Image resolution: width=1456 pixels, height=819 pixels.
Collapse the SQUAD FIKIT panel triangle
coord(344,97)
---
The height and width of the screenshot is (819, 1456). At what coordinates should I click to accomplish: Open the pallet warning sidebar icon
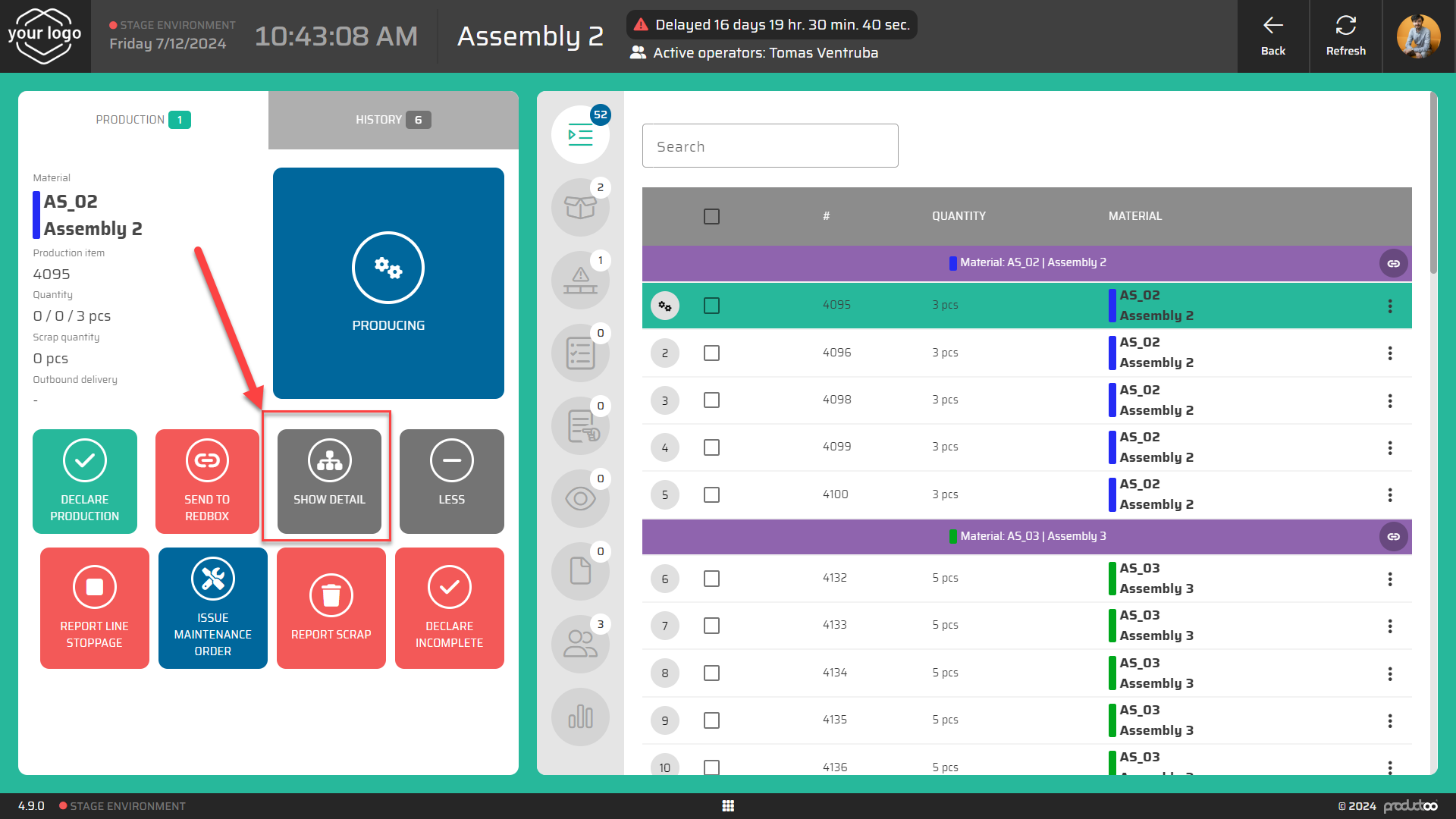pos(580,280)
* * *
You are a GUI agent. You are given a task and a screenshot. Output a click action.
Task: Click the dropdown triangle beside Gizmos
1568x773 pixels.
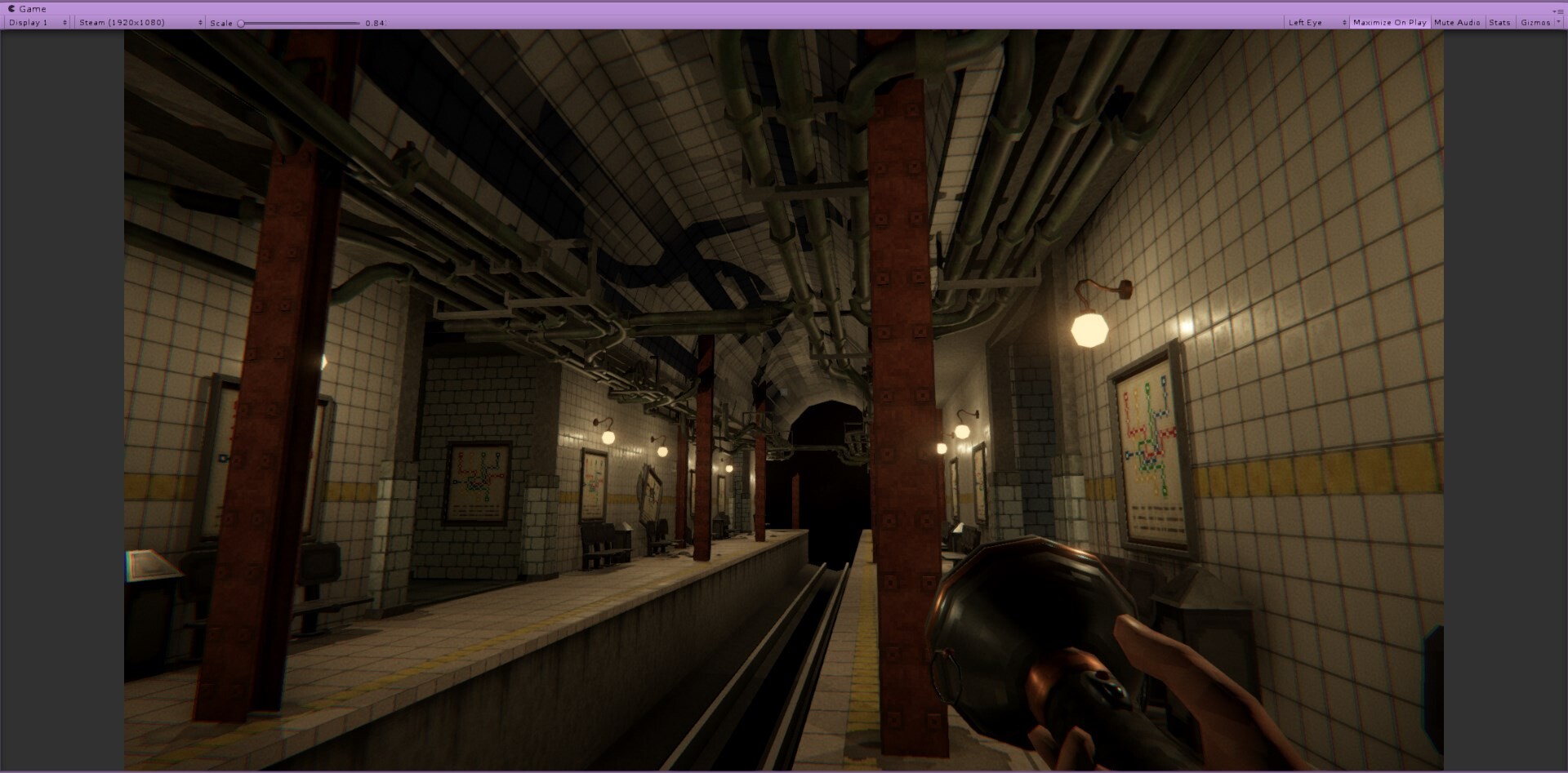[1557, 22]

> _GESTELD DOEL_
Geef het materiaal opnieuw vanaf de regel met "Image resolution: width=1456" tot en met de regel met "coord(344,97)", en hernoem daarin "panel" tot "section". Laat verder alles ongewijzigd.

> _ANTWOORD OP TAAK_
Image resolution: width=1456 pixels, height=819 pixels.
Collapse the SQUAD FIKIT section triangle
coord(344,97)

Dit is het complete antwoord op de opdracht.